Algumas pessoas (sei de várias) suporiam um paraíso isolado, sem outros seres humanos. Um mundo de isolamento e ausência de perturbações. Sim, muita gente imagina que o ideal é a solidão.
Muitos que estão lendo estas palavras dirão na sala: “Bobagem do Karnal, tenho tudo o que eu quero e não mudaria as coisas e as pessoas. Sou plenamente satisfeito”.
Podemos ter no mundo alguém sábio, estoico, satisfeito e inteiramente feliz. Também temos, com mais frequência, mentirosos. Devaneios sobre nossos desejos confessáveis e inconfessáveis são exercícios psicanalíticos. Sem fantasias, pouco saberemos de uma pessoa. O que somos e o que desejaríamos são fronteiras plásticas do nosso ser.

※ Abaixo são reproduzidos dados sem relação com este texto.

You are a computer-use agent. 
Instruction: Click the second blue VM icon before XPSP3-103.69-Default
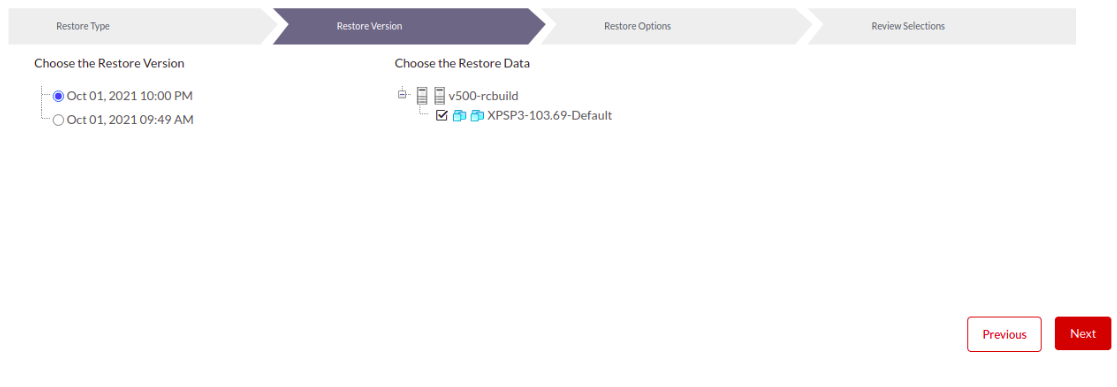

Caminhoneiros já traduziram o melhor do conformismo religioso: “Não tenho tudo o que amo, mas amo tudo o que tenho”. É uma ideia bonita e muito equilibrada. Já vi essa frase na traseira de um caminhão. Nessa hora, no entanto, o cara dirigia de forma pouco amorosa o veículo e sua vida.
A insatisfação é uma boa alavanca de mudança e também fonte de frustração, se for generalizada e sem plano de ação estratégico. Ulisses fugiu da ilha perfeita de Calipso. A vida como projeto de aperfeiçoamento é uma boa meta. A dor amarga de ser o que é, e sem horizontes, pode azedar muita gente.
Curiosamente, atingir os sonhos oferecidos pelo gênio, na literatura, quase sempre implica maiores problemas. O jeito? É continuar tentando. Quem sabe em 2023... A esperança, sabemos, é a última que morre. Ousa imaginar? Imagina uma fantasia?